◆ **Work item**
Your output must consist solely of the lines from the one containing "Open the AssetBundle variant dropdown" through the end of the records, reproduced exactly.

Dataset records Start Marker

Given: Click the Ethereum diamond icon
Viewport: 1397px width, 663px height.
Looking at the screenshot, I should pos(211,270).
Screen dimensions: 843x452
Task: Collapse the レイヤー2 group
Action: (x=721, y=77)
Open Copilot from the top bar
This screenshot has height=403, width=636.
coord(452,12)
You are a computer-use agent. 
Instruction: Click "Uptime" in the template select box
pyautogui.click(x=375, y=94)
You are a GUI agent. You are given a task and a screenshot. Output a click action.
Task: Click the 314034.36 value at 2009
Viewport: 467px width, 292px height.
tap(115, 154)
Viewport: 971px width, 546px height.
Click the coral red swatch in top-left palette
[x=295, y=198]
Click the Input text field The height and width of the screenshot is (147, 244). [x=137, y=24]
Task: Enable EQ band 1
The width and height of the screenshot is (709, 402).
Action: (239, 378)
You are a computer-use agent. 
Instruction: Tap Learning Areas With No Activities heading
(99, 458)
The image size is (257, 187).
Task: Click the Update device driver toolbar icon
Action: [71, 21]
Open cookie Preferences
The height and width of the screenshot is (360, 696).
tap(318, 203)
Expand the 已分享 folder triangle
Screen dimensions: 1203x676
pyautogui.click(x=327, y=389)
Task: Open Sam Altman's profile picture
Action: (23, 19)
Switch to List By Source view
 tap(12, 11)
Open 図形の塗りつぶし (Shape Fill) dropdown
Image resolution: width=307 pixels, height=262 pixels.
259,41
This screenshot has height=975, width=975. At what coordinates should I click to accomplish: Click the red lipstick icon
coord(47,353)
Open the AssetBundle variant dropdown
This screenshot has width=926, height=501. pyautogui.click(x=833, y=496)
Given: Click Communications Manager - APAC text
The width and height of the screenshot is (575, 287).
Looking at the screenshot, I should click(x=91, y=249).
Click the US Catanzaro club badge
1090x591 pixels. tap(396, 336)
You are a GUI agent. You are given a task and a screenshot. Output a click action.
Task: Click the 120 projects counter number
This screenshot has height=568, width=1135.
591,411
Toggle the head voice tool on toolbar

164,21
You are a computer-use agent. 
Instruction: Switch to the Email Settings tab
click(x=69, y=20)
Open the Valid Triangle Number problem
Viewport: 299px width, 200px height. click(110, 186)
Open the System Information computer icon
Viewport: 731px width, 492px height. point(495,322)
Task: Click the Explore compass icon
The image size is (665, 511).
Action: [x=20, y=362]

Dataset records End Marker

◆ **Task result**
Open the AssetBundle variant dropdown
This screenshot has width=926, height=501. pyautogui.click(x=833, y=496)
Given: Click Communications Manager - APAC text
The width and height of the screenshot is (575, 287).
Looking at the screenshot, I should click(x=91, y=249).
Click the US Catanzaro club badge
1090x591 pixels. tap(396, 336)
You are a GUI agent. You are given a task and a screenshot. Output a click action.
Task: Click the 120 projects counter number
This screenshot has height=568, width=1135.
591,411
Toggle the head voice tool on toolbar

164,21
You are a computer-use agent. 
Instruction: Switch to the Email Settings tab
click(x=69, y=20)
Open the Valid Triangle Number problem
Viewport: 299px width, 200px height. click(110, 186)
Open the System Information computer icon
Viewport: 731px width, 492px height. point(495,322)
Task: Click the Explore compass icon
The image size is (665, 511).
Action: [x=20, y=362]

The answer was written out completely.